[EXERCISE] Rewrite the rows below, beginning at the line that has "This screenshot has" and stopping after the line that has "coord(1313,20)", with "Instruction" replaced by "Task" and everything else unchanged. Leave the pictures out.
--- begin DATA RECORDS ---
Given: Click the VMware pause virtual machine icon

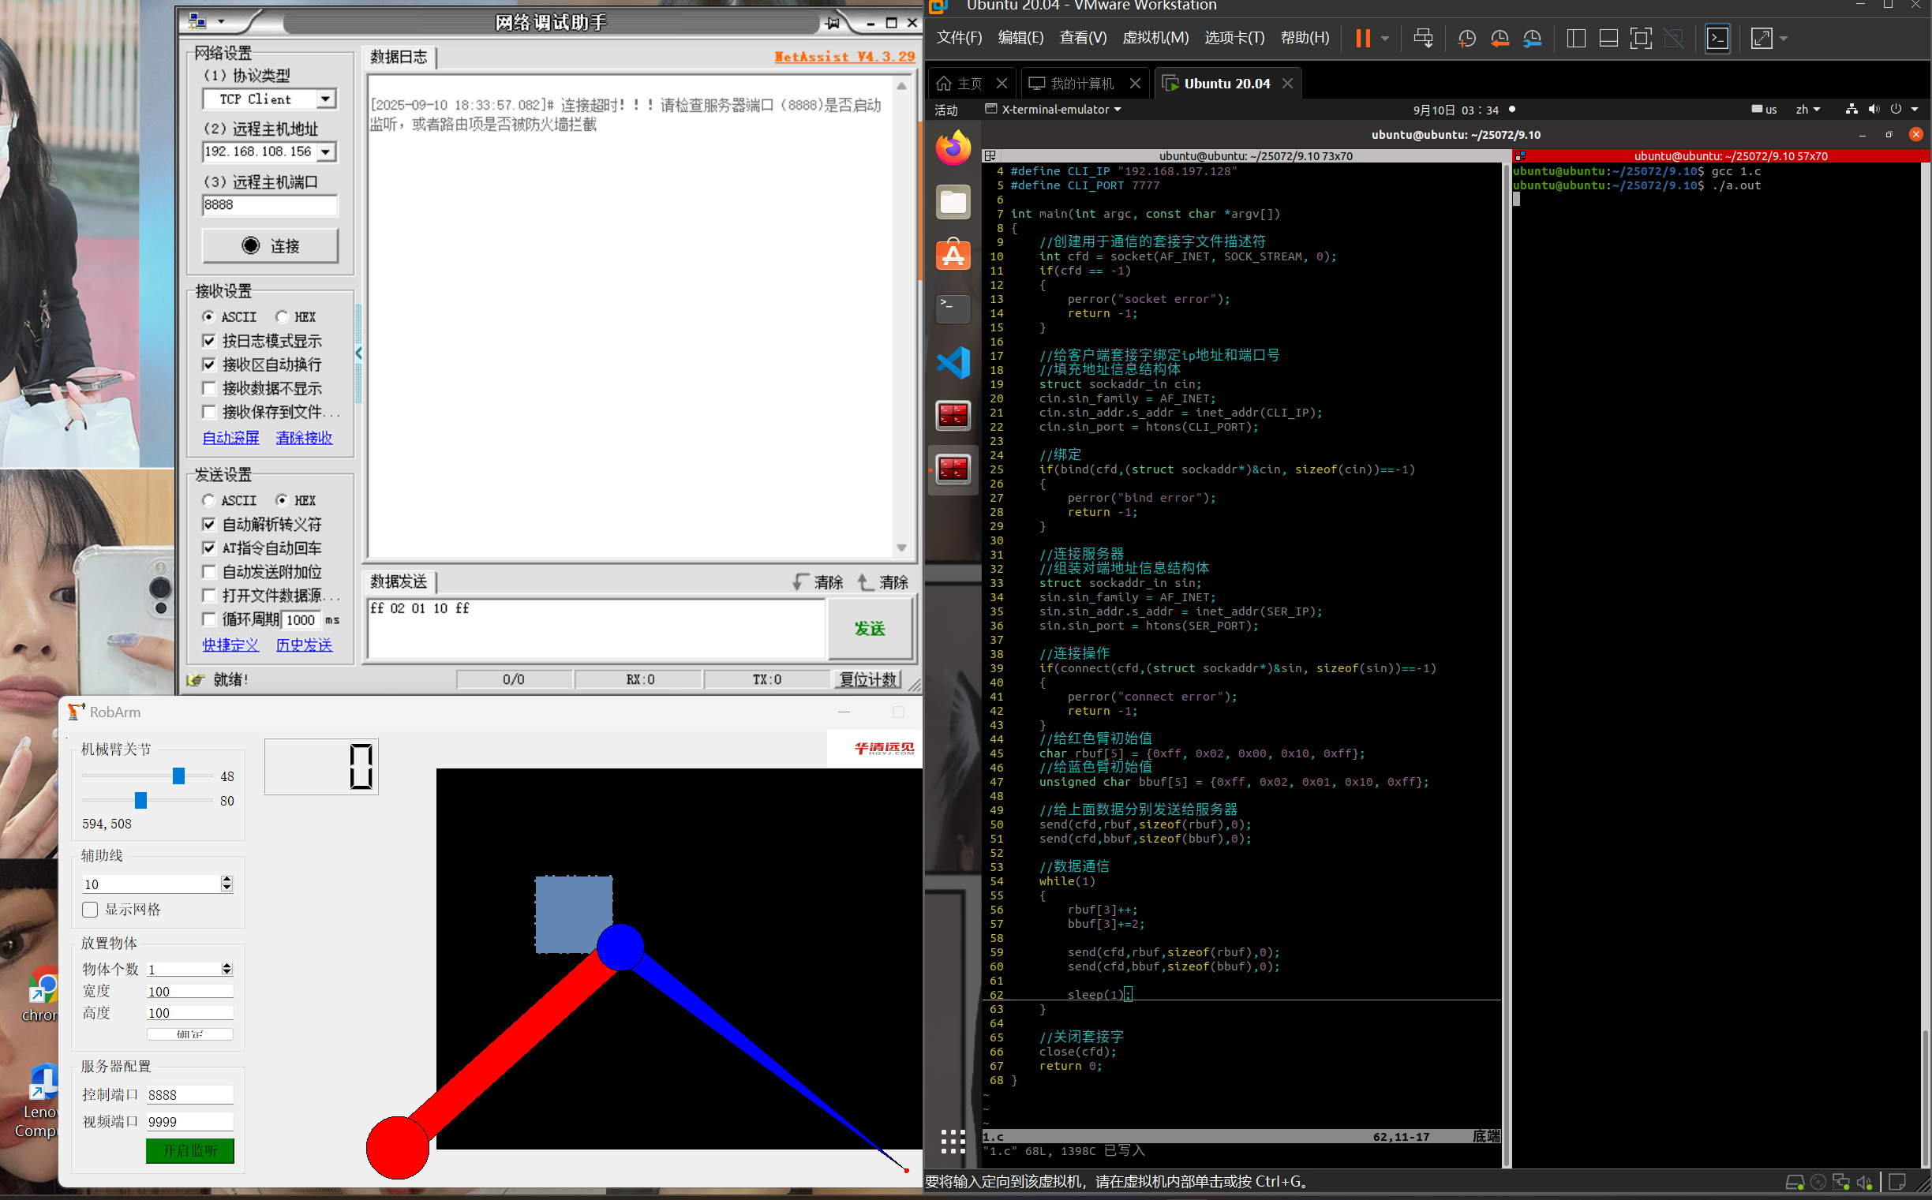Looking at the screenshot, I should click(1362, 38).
--- end DATA RECORDS ---
--- begin DATA RECORDS ---
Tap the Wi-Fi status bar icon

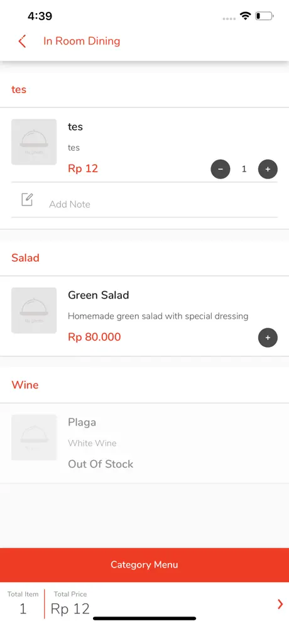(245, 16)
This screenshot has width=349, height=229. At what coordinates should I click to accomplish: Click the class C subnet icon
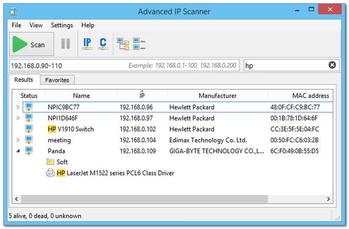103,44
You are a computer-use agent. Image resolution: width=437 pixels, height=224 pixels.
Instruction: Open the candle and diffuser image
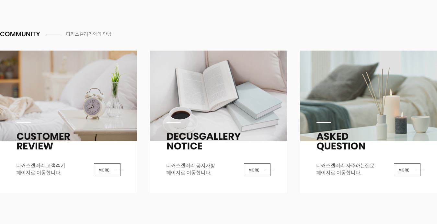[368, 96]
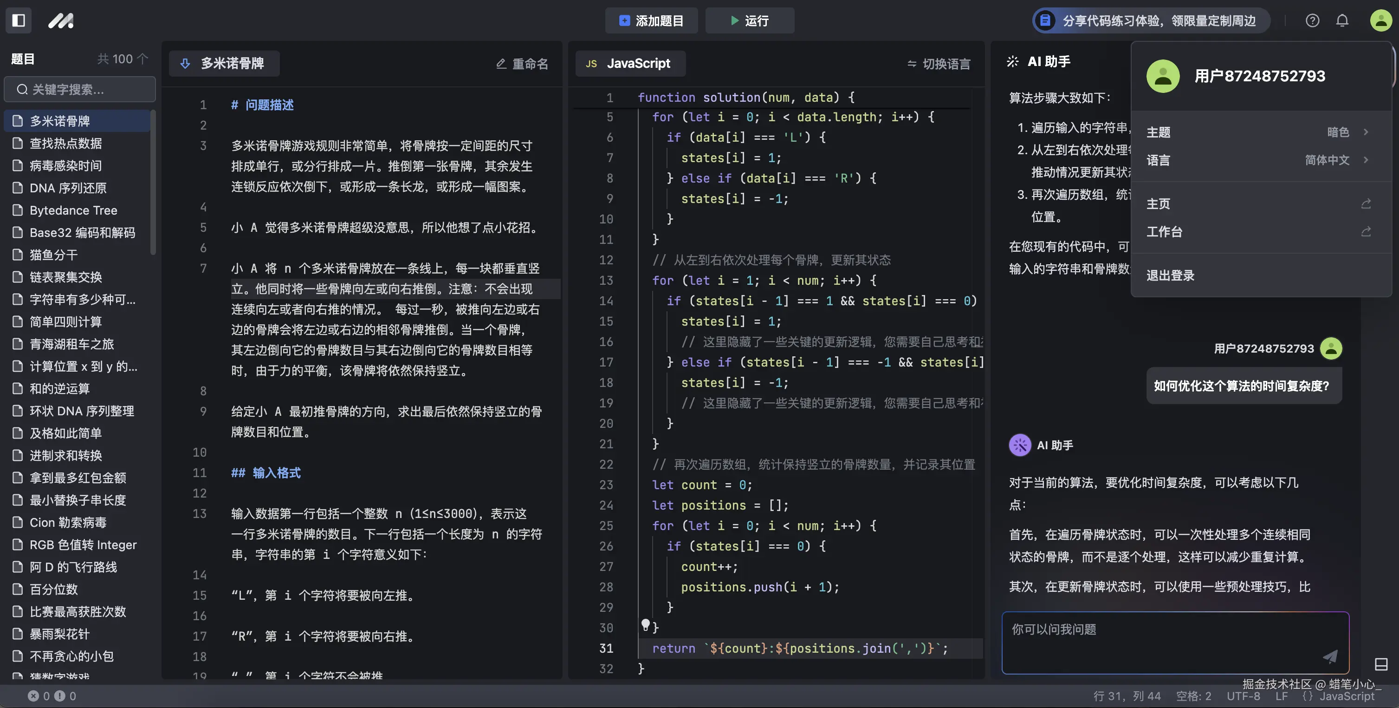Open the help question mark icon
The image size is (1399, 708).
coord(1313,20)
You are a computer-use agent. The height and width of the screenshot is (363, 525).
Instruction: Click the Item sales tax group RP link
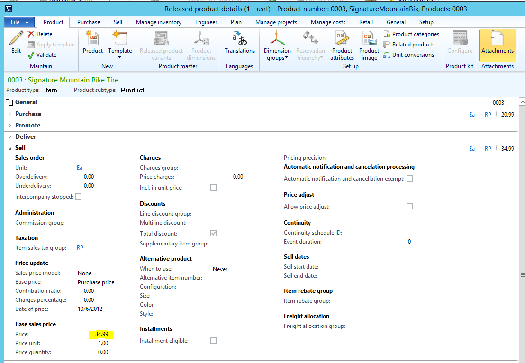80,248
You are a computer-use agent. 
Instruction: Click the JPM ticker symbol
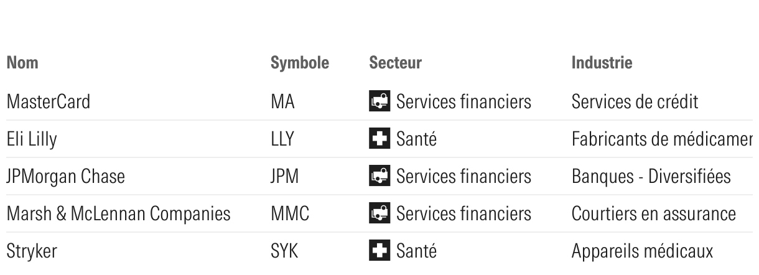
--- end DATA RECORDS ---
[EXERCISE RESPONSE]
This screenshot has width=349, height=229. At what coordinates should I click to accomplish: Click the class C subnet icon
103,44
You are a computer-use agent. Image resolution: width=437 pixels, height=224 pixels.
Task: Open the candle and diffuser image
[368, 96]
Open the help question mark icon
The image size is (1399, 708).
coord(1313,20)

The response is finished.